▶ Task prompt
Please return only the lines from the one showing "Task: Tap the first article body paragraph" to the end of the entries, keeping both ends and dropping every picture.

▶ Recorded data
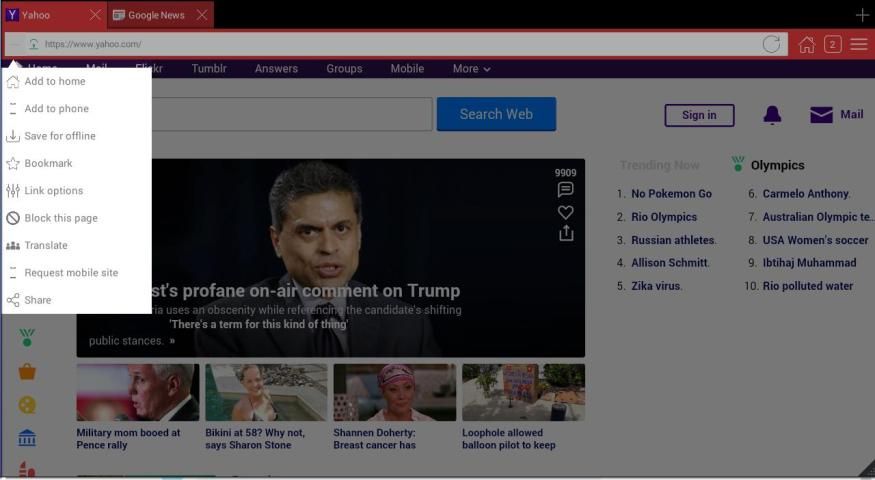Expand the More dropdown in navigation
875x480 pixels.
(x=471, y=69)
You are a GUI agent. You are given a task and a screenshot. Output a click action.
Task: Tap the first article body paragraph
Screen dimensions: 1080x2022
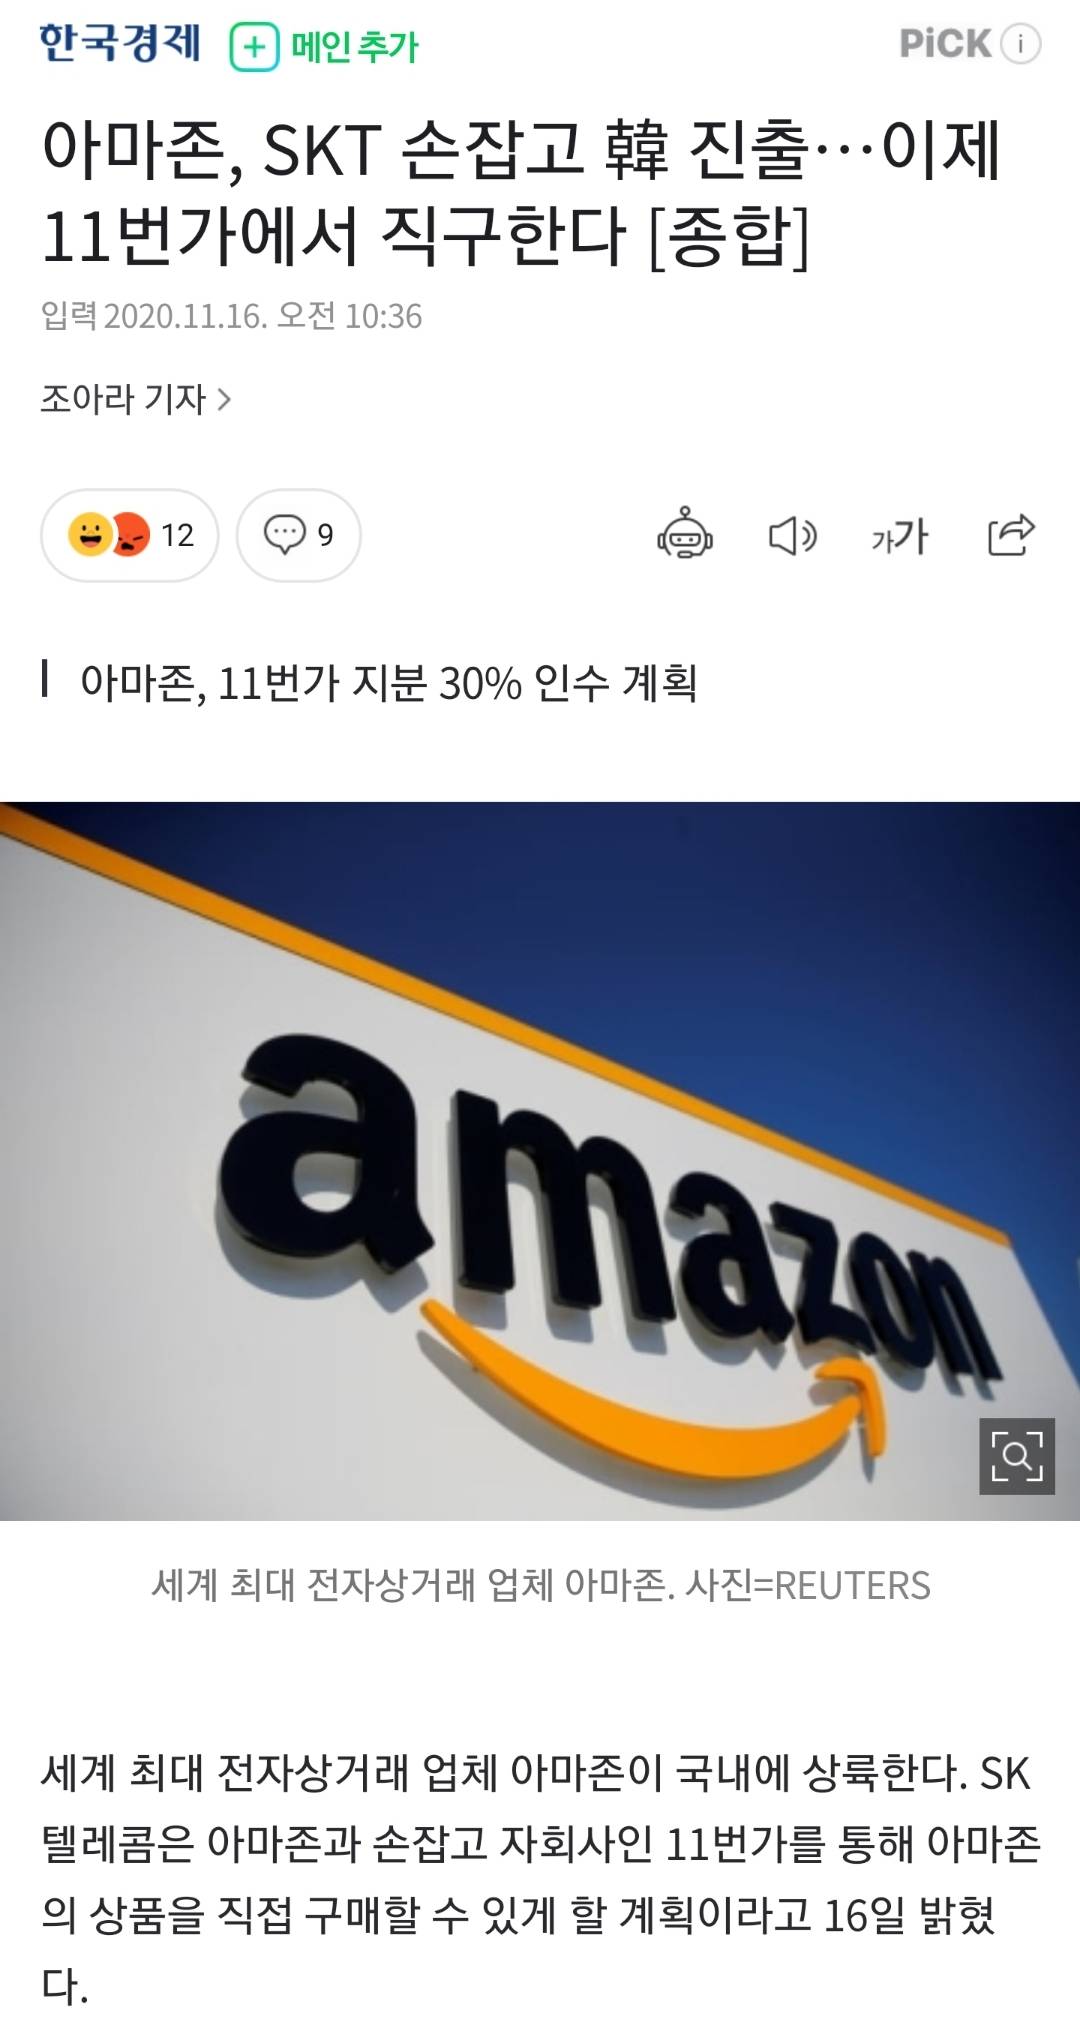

▶ Response box
Task: Tap the first article body paragraph
Screen dimensions: 1080x2022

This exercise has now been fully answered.